Friday, April 25 - Fern Tipton
Fern, who turns 85 this September, has spent the past 17 years dedicating her time and talents to the Raytown Shepherd Center's Meals on Wheels program. The Raytown resident delivers lunches, smiles and hugs to nearly 15 elderly adults in her community each week. Fern also actively volunteers with several other Raytown organizations and causes, making her a well-known and admired woman in her community.

Saturday, April 26 - Elliott Threatt
It's a laugh a minute with Elliott, a local comic who uses his humor to help others in the community. Coming from a family of long-time community activists, Elliott has raised thousands for area causes with his comedy-charity events. His "uncommon generosity" has earned him several community awards including the New House Shelter Humanitarian Award and the Businessman of the Year award by the Black Chamber of Commerce of Greater Kansas City.

Sunday, April 27 - Larry Van Dyke
Larry, along with his wife, Donna, organized the Optimist Athletic Association, promoting youth baseball at Blue Valley Park on 23rd Street. The Independence, Mo., resident was a founder of the league 40 years ago and has coached more than 1,000 children. Throughout the years, he has mentored children involved in the program, maintained the fields, provided concessions, umpired and more.

Monday, May 5 - Cris Medina
As the Executive Director of Guadalupe Centers, Inc., Cris Medina oversees a multi-service community organization that is dedicated to improving the quality of life of Latinos in the Kansas City metro area. Under Cris' guidance, Guadalupe Centers, Inc., has expanded to include seven buildings and employ 82 full- and part-time employees.

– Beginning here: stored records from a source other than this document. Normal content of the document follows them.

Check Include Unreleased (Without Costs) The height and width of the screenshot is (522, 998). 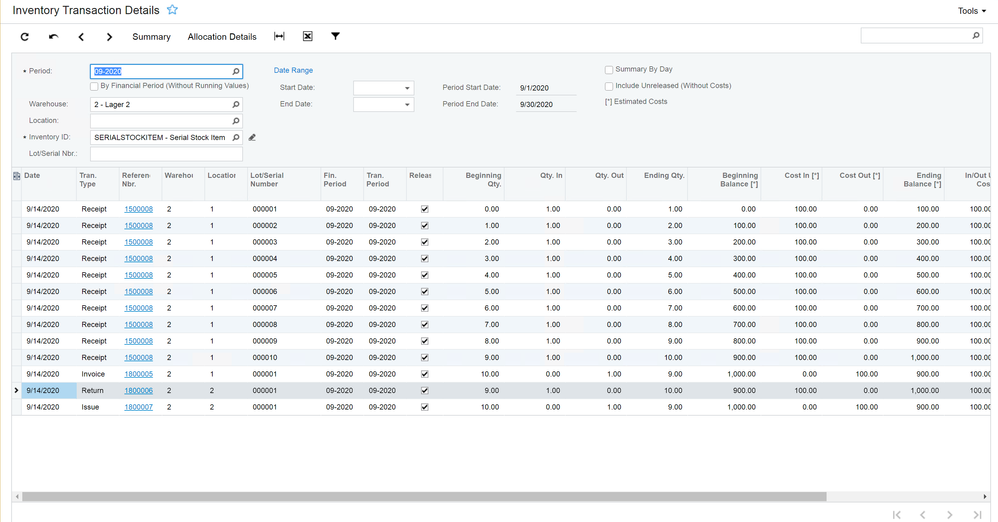pos(609,87)
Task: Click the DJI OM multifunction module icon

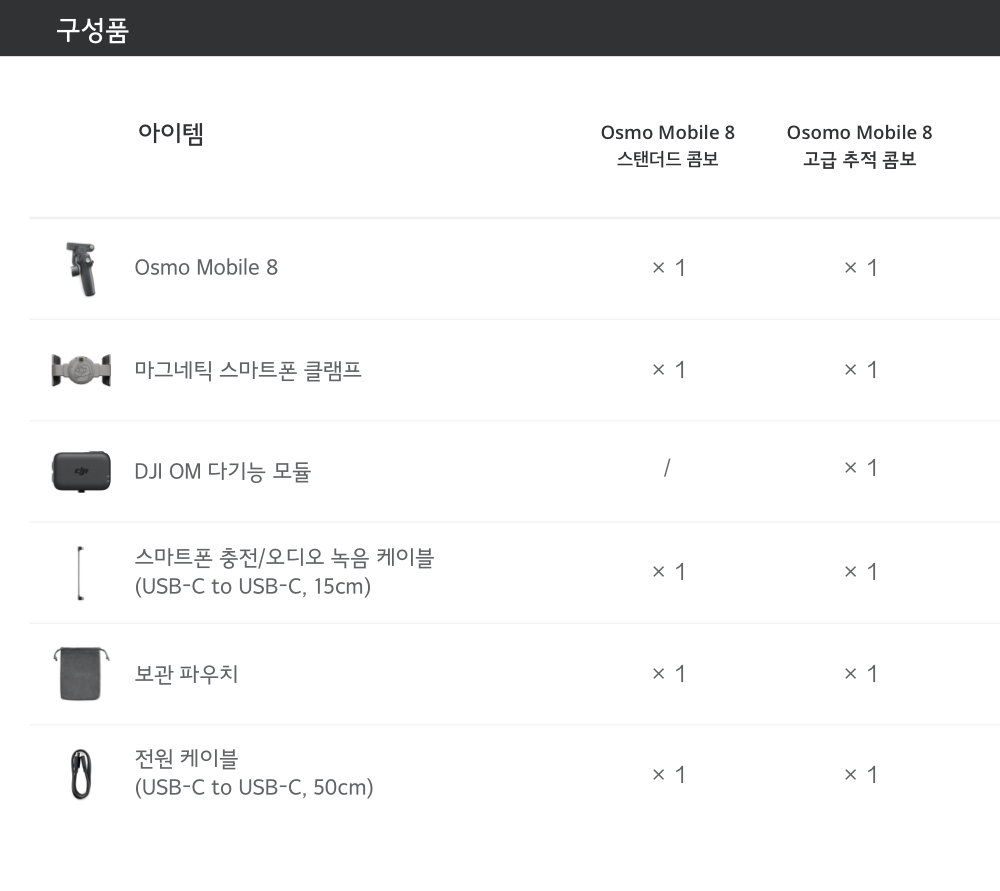Action: tap(80, 471)
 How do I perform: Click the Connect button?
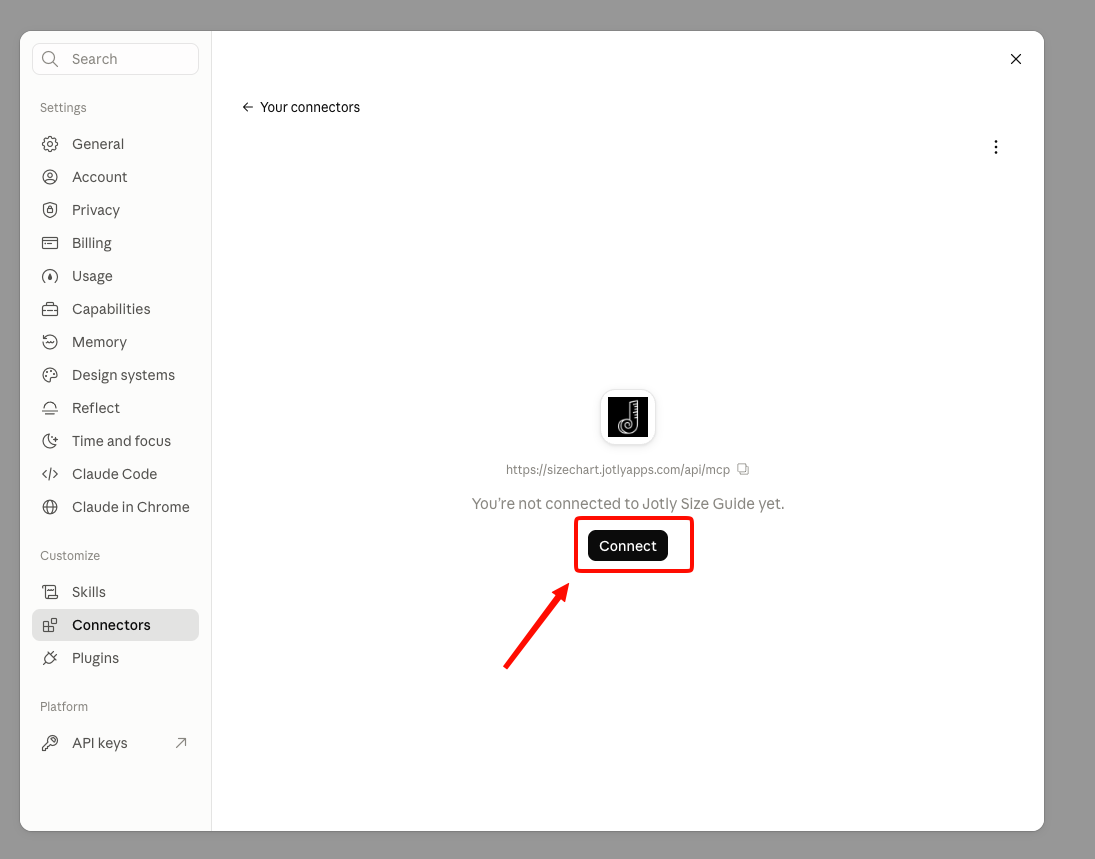(x=628, y=545)
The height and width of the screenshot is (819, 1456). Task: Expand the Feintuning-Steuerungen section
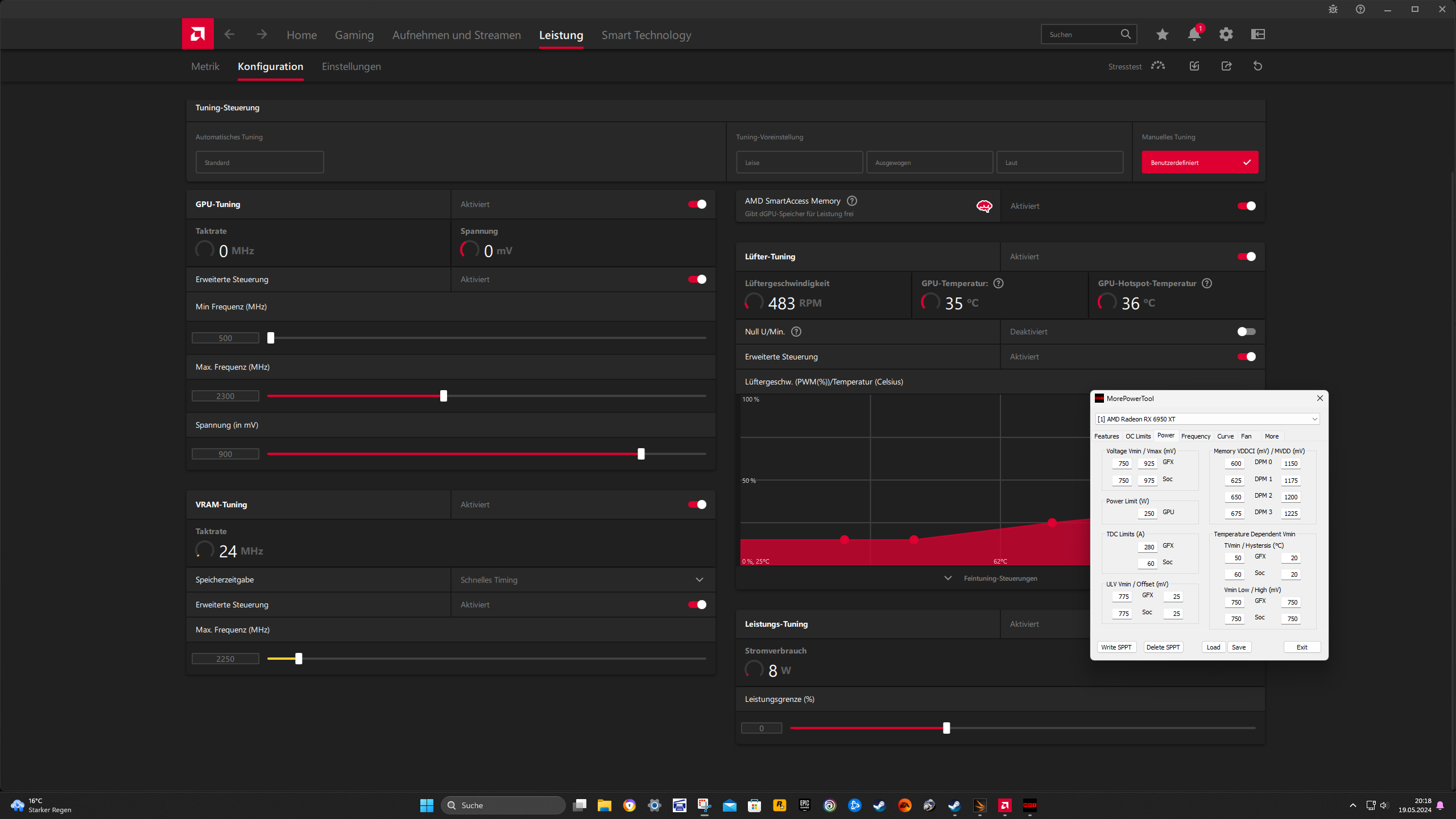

He is a true leader in the Kansas City Latino community.

Tuesday, May 6 - Fred Majors
Devoted to all things Kansas City, Fred volunteers his time each week to the Alternative Care Hospice - helping with the needs of dying patients - and the WWI Memorial, greeting thousands of visitors to our community. Both volunteer opportunities keep Fred, who has been wheelchair bound since getting severely injured in the Vietnam War, busy as he dedicates more than 40 hours a week to serving his community.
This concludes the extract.